## WHAT TO DO
Reading through the lines below, count those that include the string "agent"; the answer is that number and nothing else.

Stored data:
■ ■ ■ ■
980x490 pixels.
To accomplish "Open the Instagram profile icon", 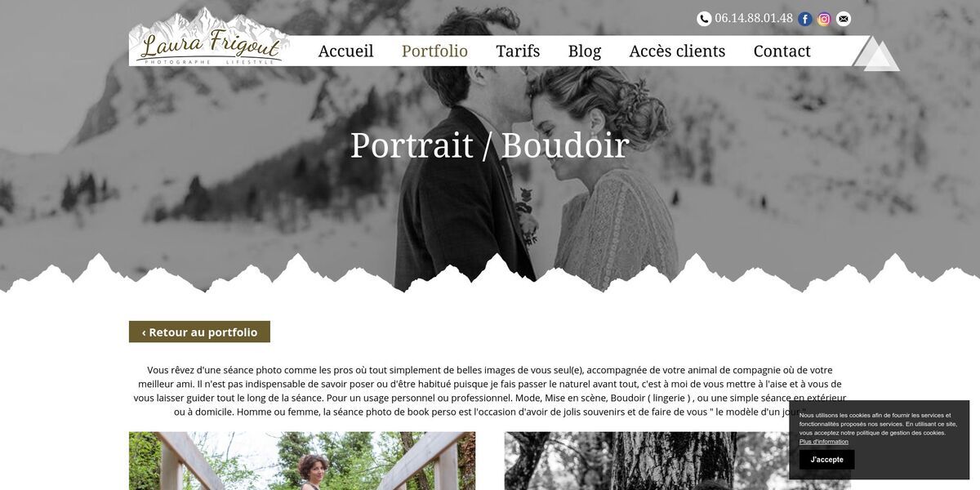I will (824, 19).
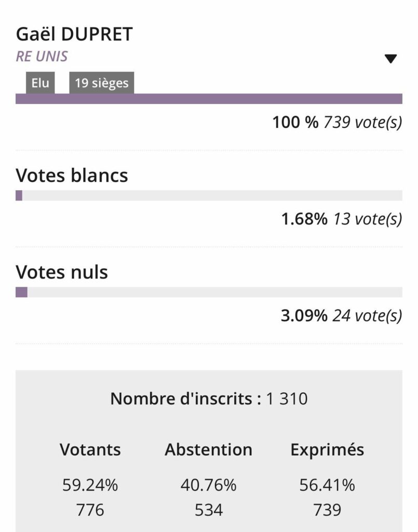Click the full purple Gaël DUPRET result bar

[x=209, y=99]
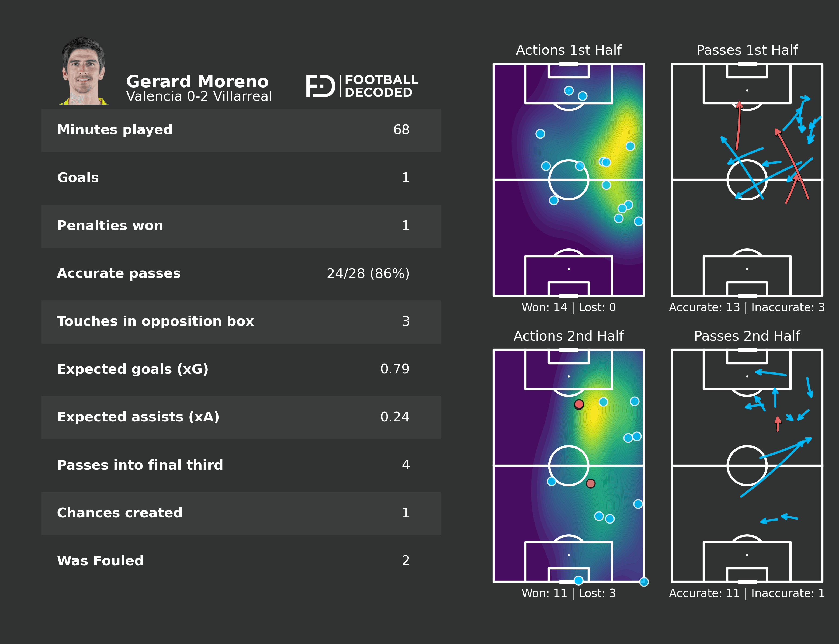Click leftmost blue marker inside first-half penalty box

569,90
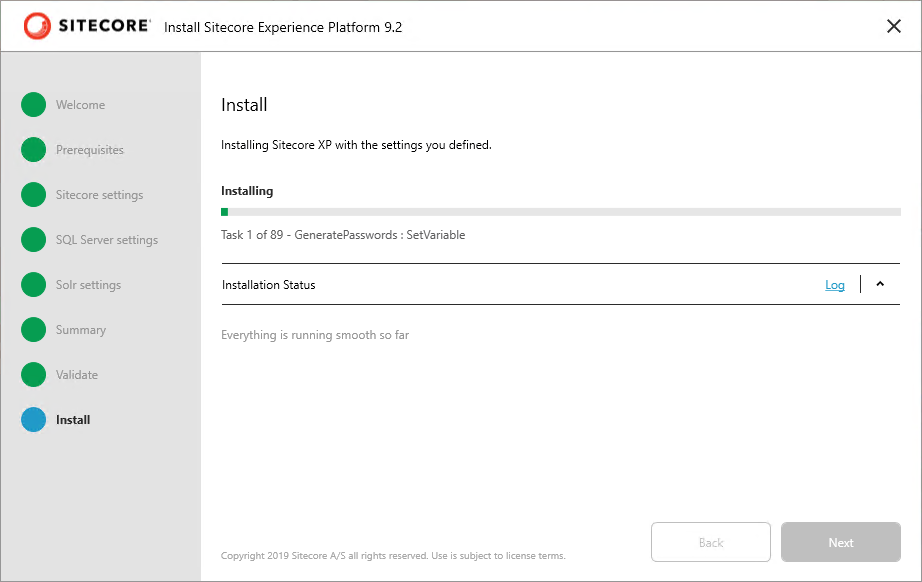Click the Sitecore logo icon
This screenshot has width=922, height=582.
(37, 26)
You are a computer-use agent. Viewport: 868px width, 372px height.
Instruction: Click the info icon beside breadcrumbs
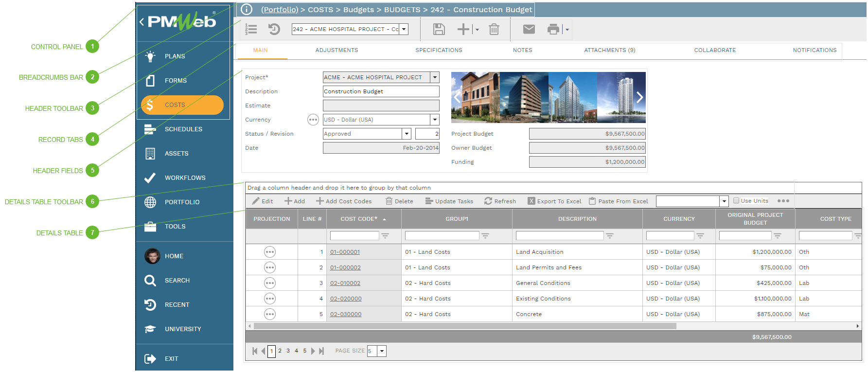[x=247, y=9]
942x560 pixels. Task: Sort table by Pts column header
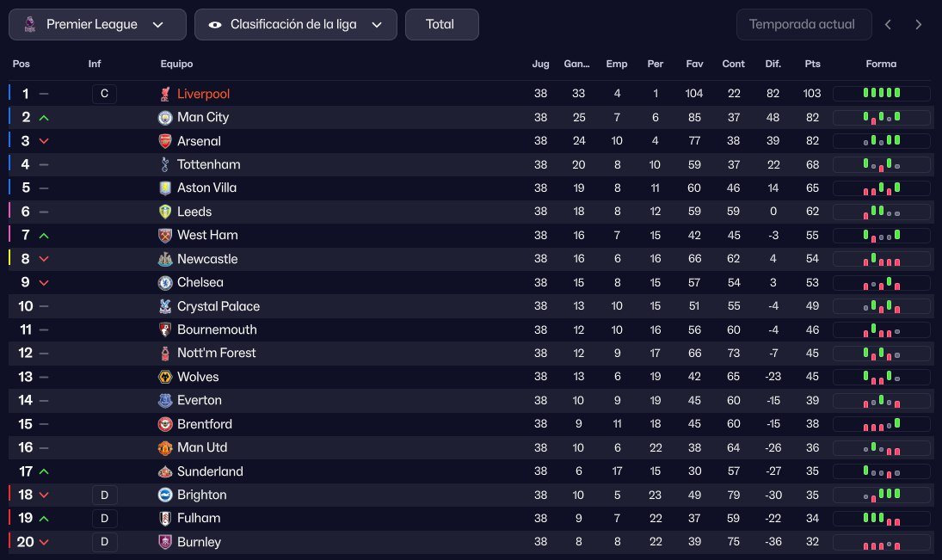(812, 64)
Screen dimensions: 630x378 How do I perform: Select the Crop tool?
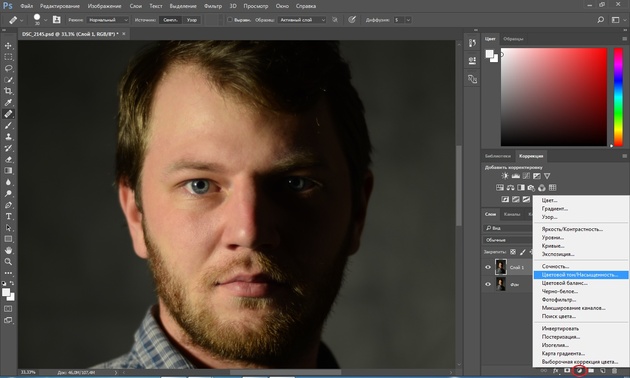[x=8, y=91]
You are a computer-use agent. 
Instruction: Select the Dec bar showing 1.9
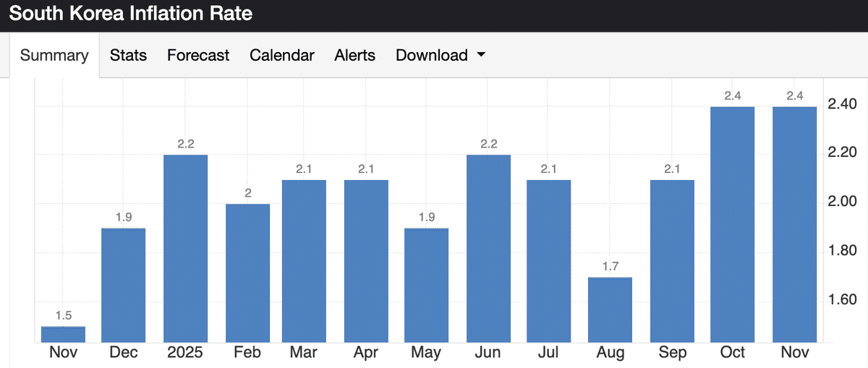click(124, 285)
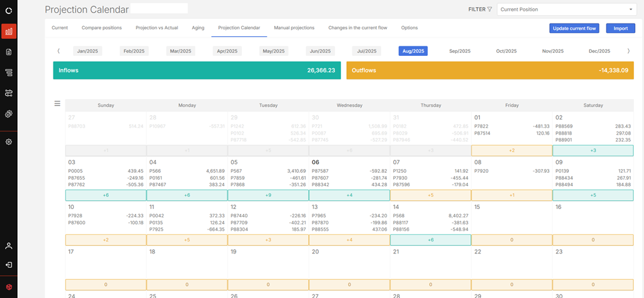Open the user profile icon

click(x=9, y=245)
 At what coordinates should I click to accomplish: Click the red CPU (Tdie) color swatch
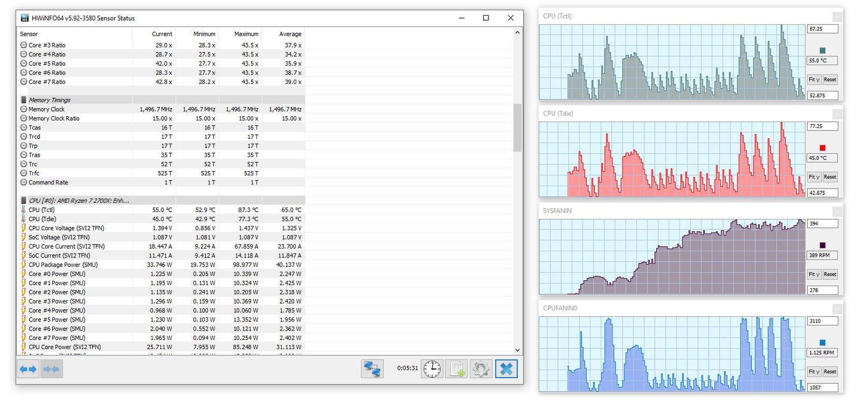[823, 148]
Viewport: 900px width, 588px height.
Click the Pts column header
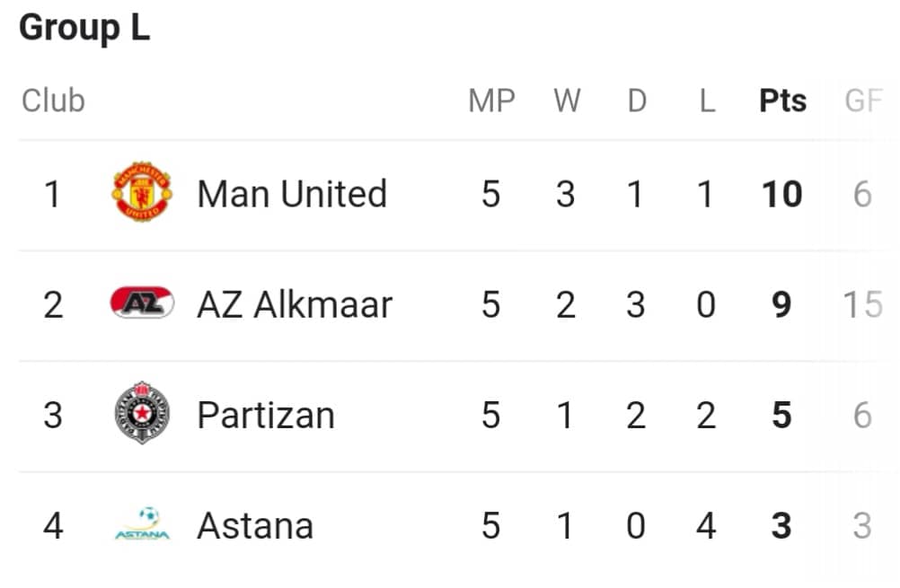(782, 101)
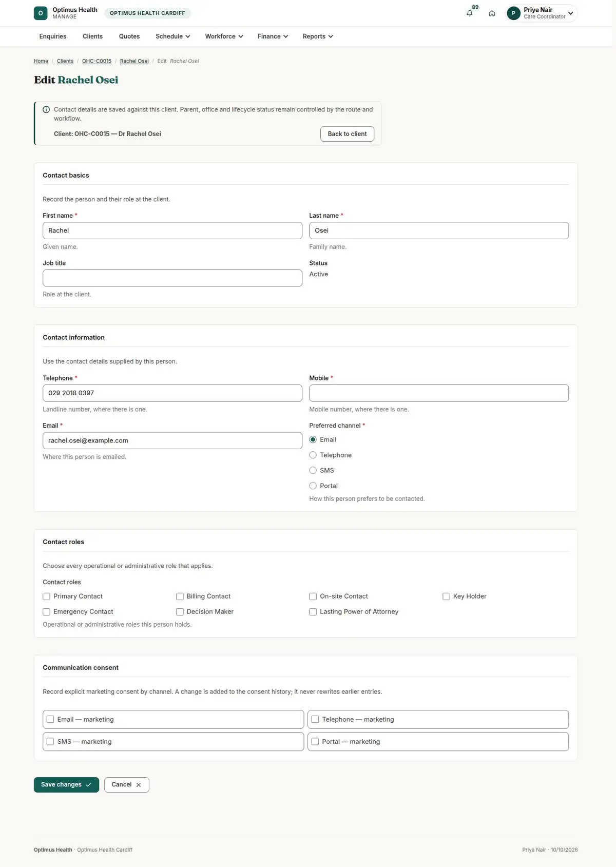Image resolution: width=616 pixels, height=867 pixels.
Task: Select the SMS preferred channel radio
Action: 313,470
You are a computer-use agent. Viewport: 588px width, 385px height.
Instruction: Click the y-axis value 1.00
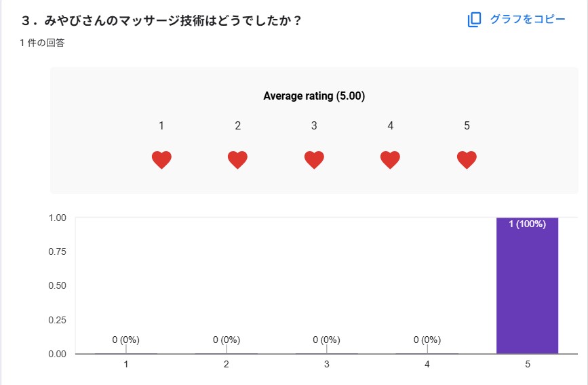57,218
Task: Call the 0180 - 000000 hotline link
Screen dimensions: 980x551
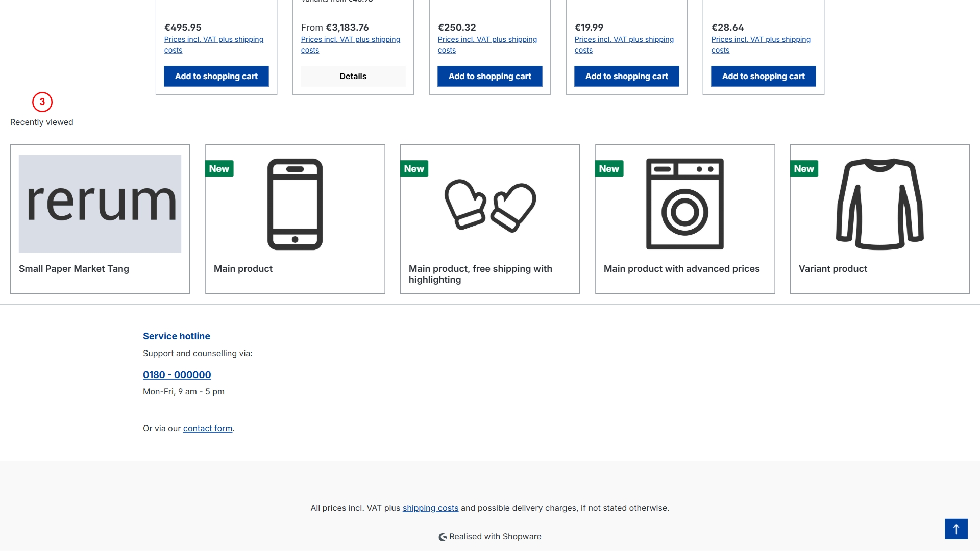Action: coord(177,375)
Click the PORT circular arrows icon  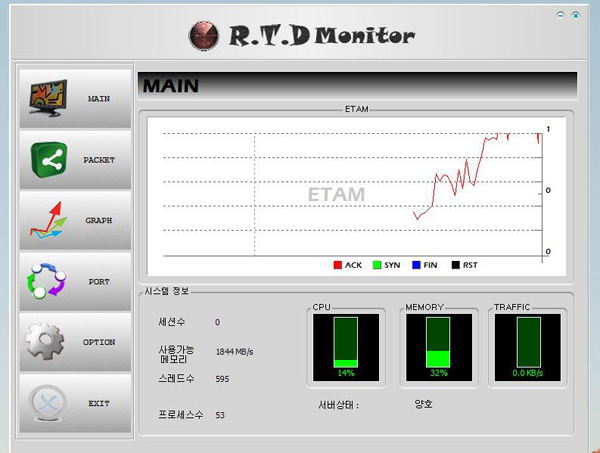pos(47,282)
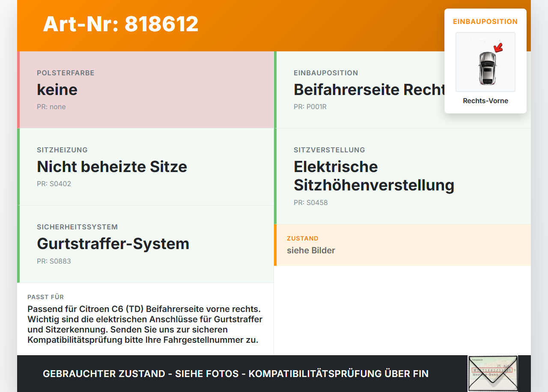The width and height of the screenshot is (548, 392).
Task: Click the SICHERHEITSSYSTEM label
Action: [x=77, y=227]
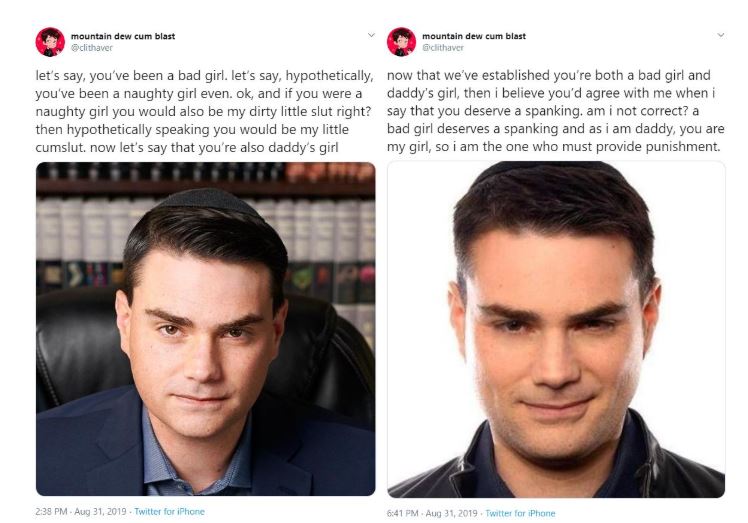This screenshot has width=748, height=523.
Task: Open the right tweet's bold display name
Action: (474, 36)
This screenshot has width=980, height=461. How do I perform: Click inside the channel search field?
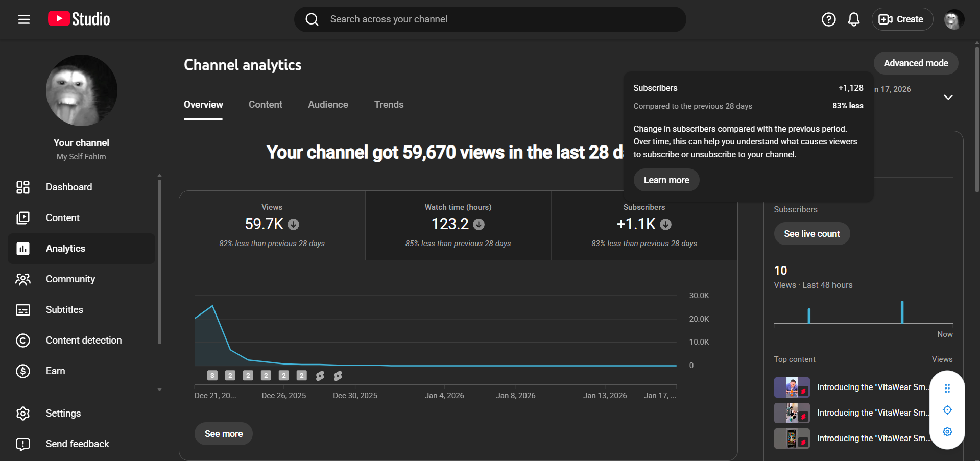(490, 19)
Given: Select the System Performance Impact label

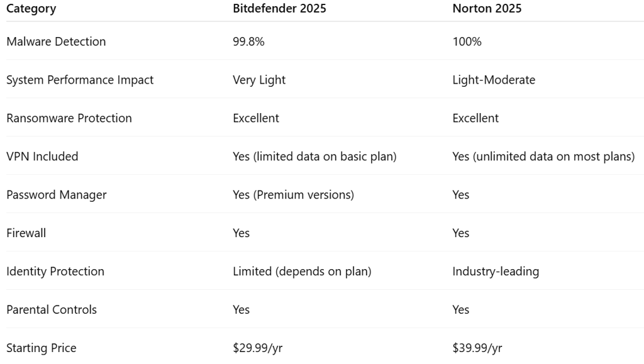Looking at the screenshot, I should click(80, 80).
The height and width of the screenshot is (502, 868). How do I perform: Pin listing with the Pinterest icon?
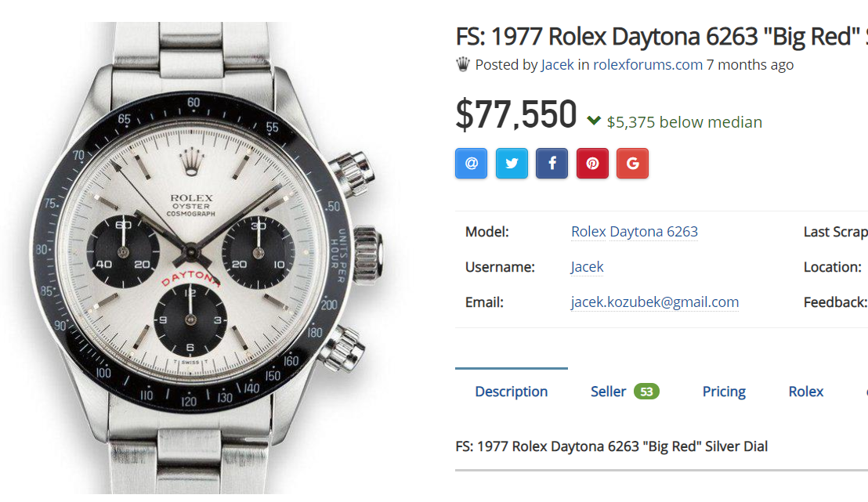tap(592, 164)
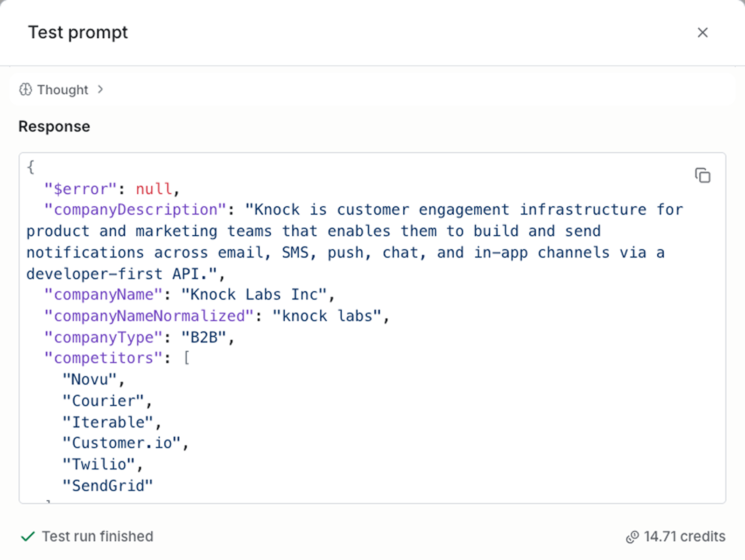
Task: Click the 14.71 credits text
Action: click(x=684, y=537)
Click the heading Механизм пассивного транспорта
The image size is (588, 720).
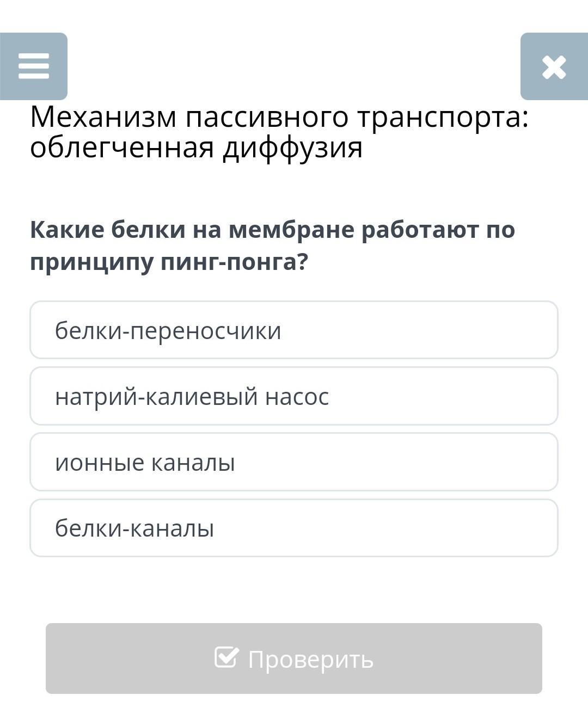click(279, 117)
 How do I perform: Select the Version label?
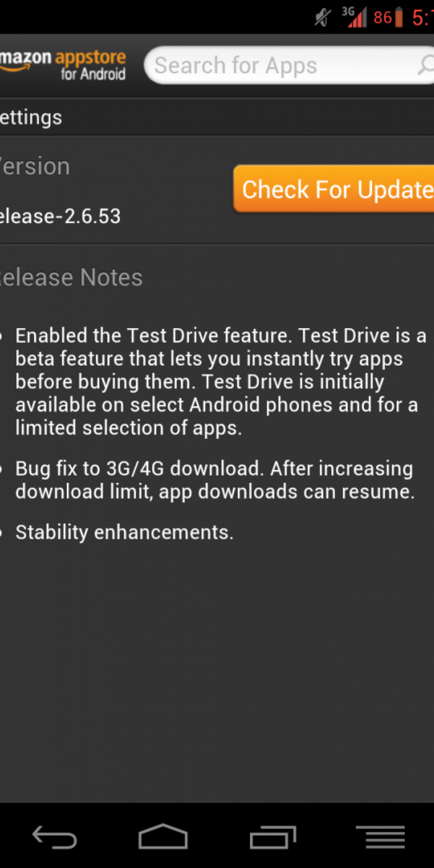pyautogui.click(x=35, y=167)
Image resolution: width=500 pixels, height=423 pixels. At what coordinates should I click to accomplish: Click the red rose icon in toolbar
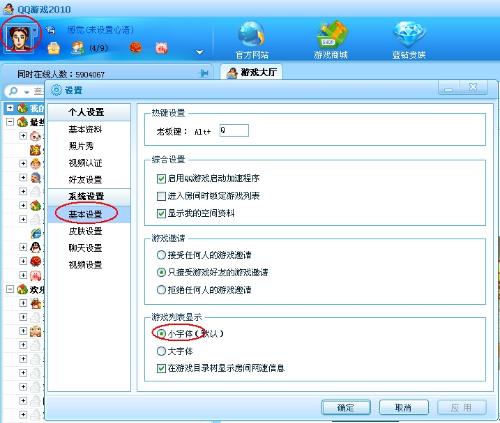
■ ■ ■ ■
## EXERCISE OUTPUT
3